> _PROBLEM DESCRIPTION_:
Transcribe all of the data exactly. Images stay out.

> _DATA EXTRACTS_:
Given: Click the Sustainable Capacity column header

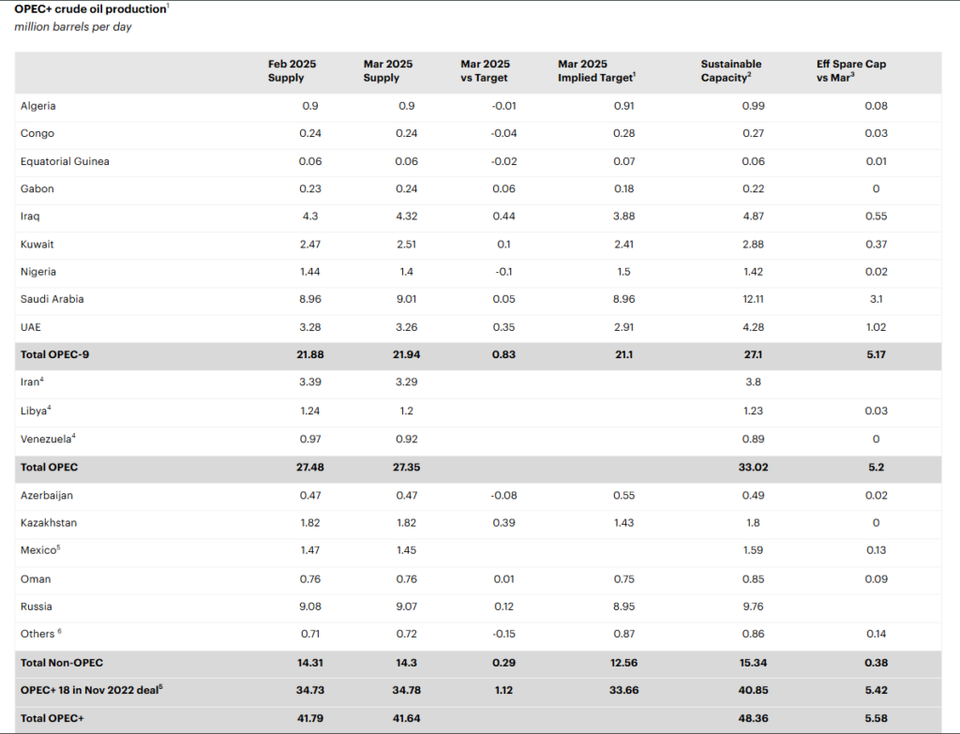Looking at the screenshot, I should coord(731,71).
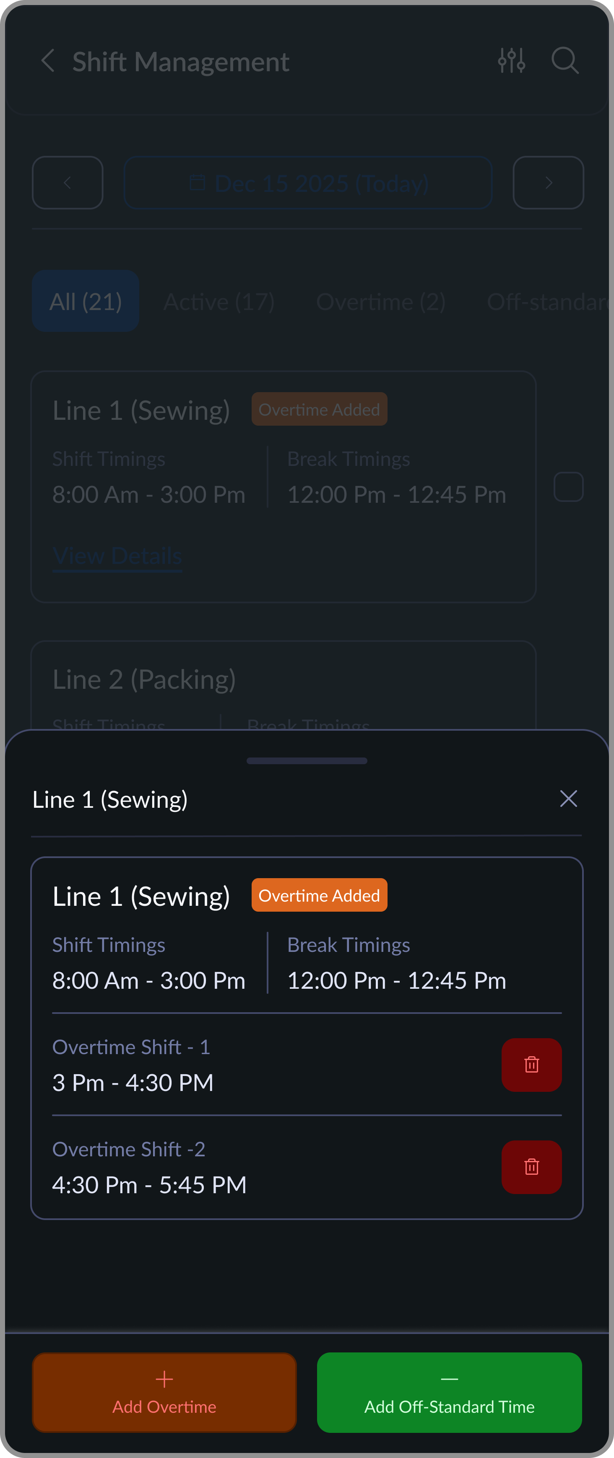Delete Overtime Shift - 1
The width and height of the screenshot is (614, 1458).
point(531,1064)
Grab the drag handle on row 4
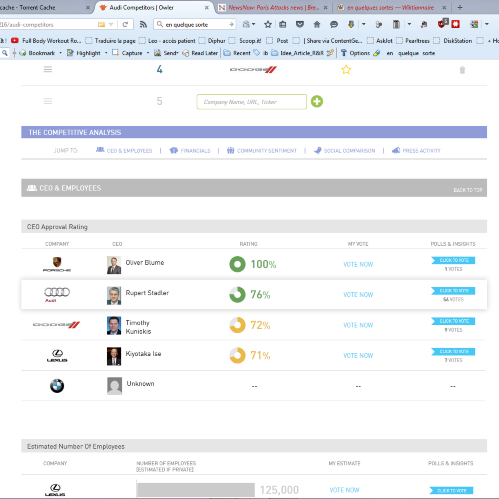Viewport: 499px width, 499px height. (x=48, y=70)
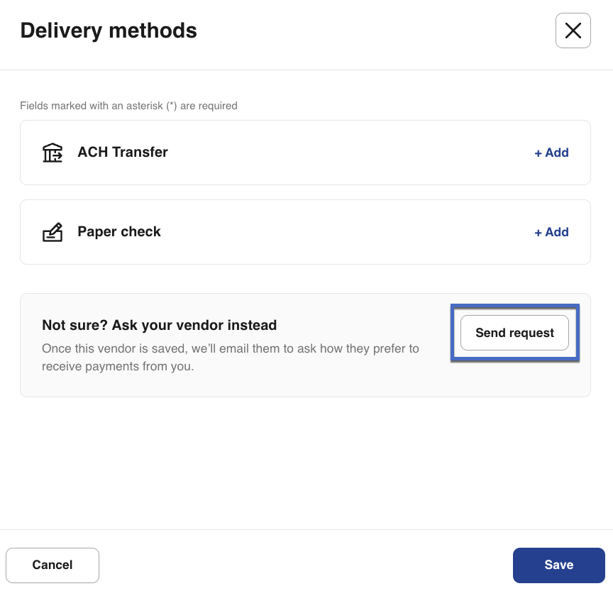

> _RESPONSE_:
Given: Click the Sustainable Capacity column header

Looking at the screenshot, I should coord(731,71).
Delete Overtime Shift - 1
The width and height of the screenshot is (614, 1458).
point(531,1064)
Grab the drag handle on row 4
Viewport: 499px width, 499px height. (x=48, y=70)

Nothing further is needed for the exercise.